With virtual threads, you can limit the damage by using a semaphore, but you still need to tune the size. This isn't much different than sizing a traditional thread pool, and so I'm not sure what benefit virtual threads will really have in practice. You're swapping one config for another.
The key with virtual threads is they are so light weight that you can have thousands of them running concurrently: even when they block for I/O, it doesn't matter. It's similar to light weight coroutine in other language like Go or Kotlin.
This is a common problem with people using Java parallel streams, because they by default share a single global thread pool and the way to use your own thread pool is also extremely counterintuitive, because it essentially relies on some implicit thread local magic to choose to distribute the stream in the thread pool that the parallel stream was launched on, instead of passing it as a parameter.
It would be best if people came up with more dynamic back pressure strategies, because this is a more general problem that goes way beyond thread pools. In fact, one of the key problems of automatic parallelization is deciding at what point there is too much parallelization.
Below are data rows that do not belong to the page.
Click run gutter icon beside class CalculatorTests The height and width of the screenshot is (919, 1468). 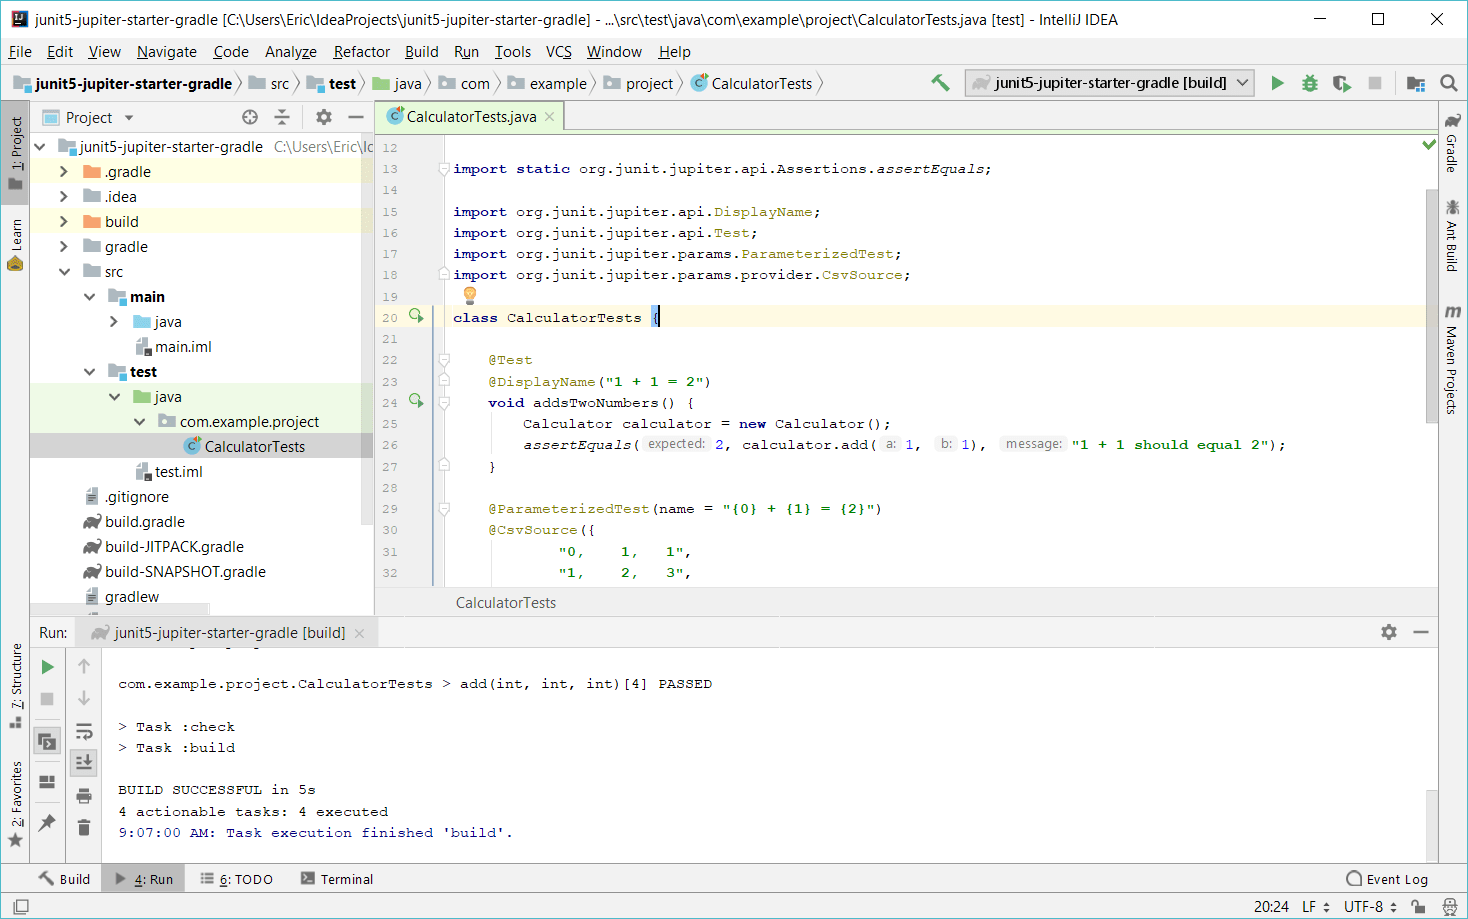(416, 317)
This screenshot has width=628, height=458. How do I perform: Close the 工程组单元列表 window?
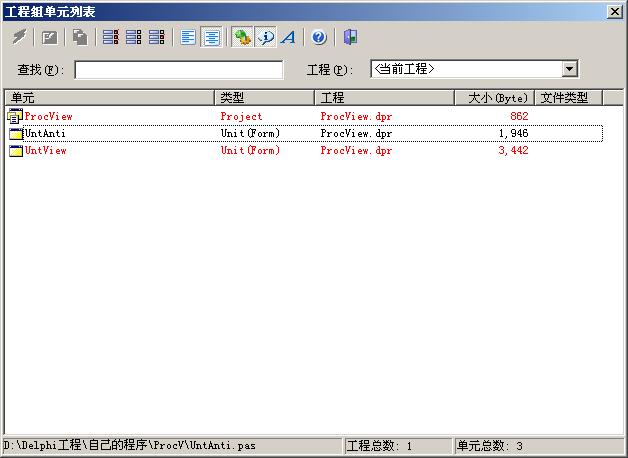point(614,11)
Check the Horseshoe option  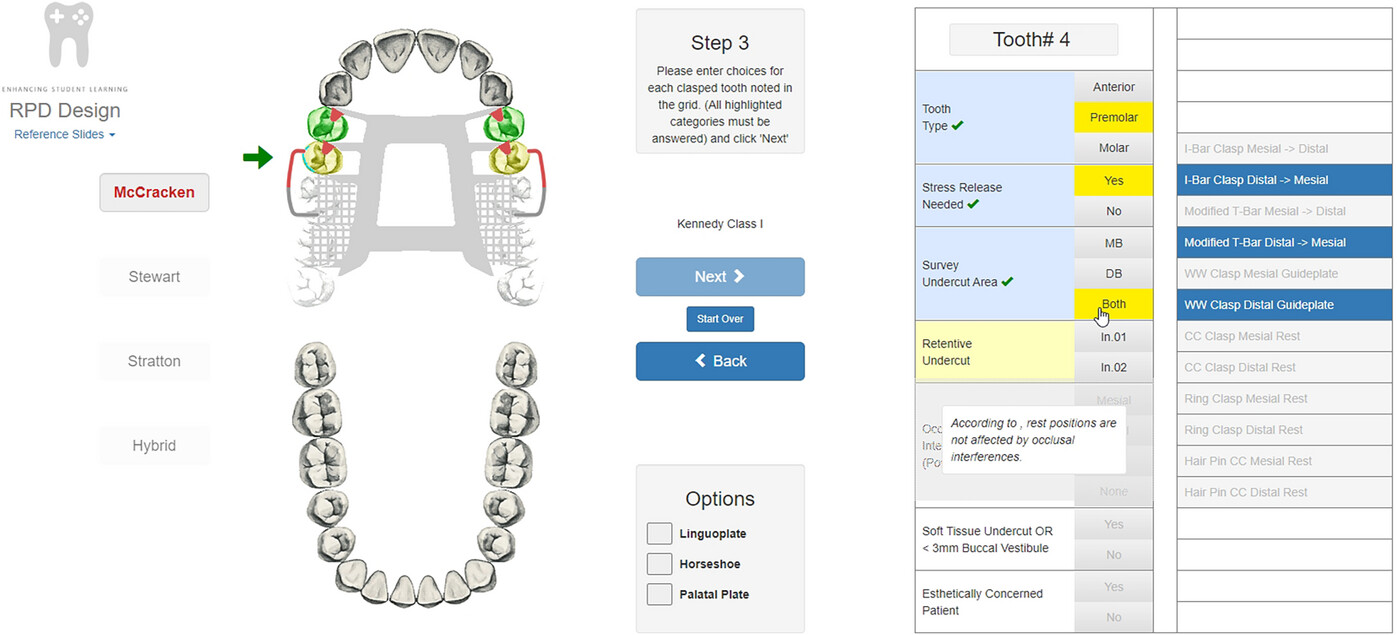tap(659, 564)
Memory utilization & performance is going to be similar to the async callback mess.
Also the virtual threads run on a "traditional" thread pool to my understanding, so you can just tweak the number of worker threads to cap the total concurrency.
The benefit is it's overall more efficient (in the general case) and lets you write linear blocking code (as opposed to function coloring). You don't have to use it, but it's nice that it's there. Now hopefully Valhalla actually makes it in eventually
I've not yet seen a study that shows that virtual threads offer a huge benefit. The Open Liberty study suggests that they're worse than the existing platform threads.
Ideally carrier threads would be pinned to isolated cpu cores, which removes most aspects of OS scheduler from the picture
Not exactly Java virtual threads, but a study on how userland threads beat kernel threads.
https://cs.uwaterloo.ca/~mkarsten/papers/sigmetrics2020.html
For quick results, check figures 11 and 15 from the (preprint) paper. Userland threads ("fred") have ~50% higher throughput while having orders of magnitude better latency at high load levels, in a real-world application (memcached).
> Context switching cost due to CPU cache thrashing doesn't go away regardless of which type of thread you're using.
Except it's not a context switch? You're jumping to another instruction in the program, one that should be very predictable. You might lose your cache, but it will depend on a ton of factors.
> there's a new cost caused by allocating the internal continuation object, and copying state into it.
This is more of a problem with the implementation (not every virtual thread language does it this way), but yeah this is more overhead on the application. I assume there's improvements that can be made to ease GC pressure, like using object pools.
Usually virtual threads are a memory vs CPU tradeoff that you typically use in massively concurrent IO-bound applications. Total throughput should take over platform threads with hundreds of thousands of connections, but below that probably perform worse, I'm not that surprised by that.